The 2013 article America: #1 In Fear, Stress, Anger, Divorce, Obesity, Anti-Depressants, Etc. points out:
"The United States is a deeply unhappy place. We are a nation that is absolutely consumed by fear, stress, anger and depression. It isn't just our economy that is falling apart -- the very fabric of society is starting to come apart at the seams and it is because of what is happening to us on the inside. The facts and statistics that I am going to share with you in this article are quite startling. They are clear evidence that America is a nation that is an advanced state of decline. We are overwhelmed by fear, stress and anxiety, and much of the time the ways that we choose to deal with those emotions lead to some very self-destructive behaviors.

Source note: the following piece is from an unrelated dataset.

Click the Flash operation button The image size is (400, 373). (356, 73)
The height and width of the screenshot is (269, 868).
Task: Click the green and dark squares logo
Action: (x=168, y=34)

Americans have experienced a standard of living far beyond the wildest dreams of most societies throughout human history, and yet we are an absolutely miserable people. Why is this? Why is America #1 in so many negative categories? Why are we constantly looking for ways to escape the pain of our own lives? Why are our families falling apart? There is vast material wealth all around us. So, why can't we be happy?"
The article continues with a long list of the ways that Americans are suffering emotionally and mentally now -- including many kinds of addictions. Robert Tindall says in The Jaguar that Roams the Mind: An Amazonian Plant Spirit Odyssey that addicts suffer from a sense of meaninglessness and addictions are an attempt to escape depression. Is depression a reaction to the sense of meaningless at the heart of the American Dream? Are Americans craving a sense of wholeness not easily available in this culture?
Perhaps this is why so many Americans and other Westerners are flocking to the Amazon now to drink ayahuasca with shamans and to the Andes to study with Incan priests. The West desperately needs to recover the path to transcendence, meaning, connection, and rootedness. Rather than trying to medicate our sense of malaise, we need to tranform our worldview. Native America is perhaps the best guide.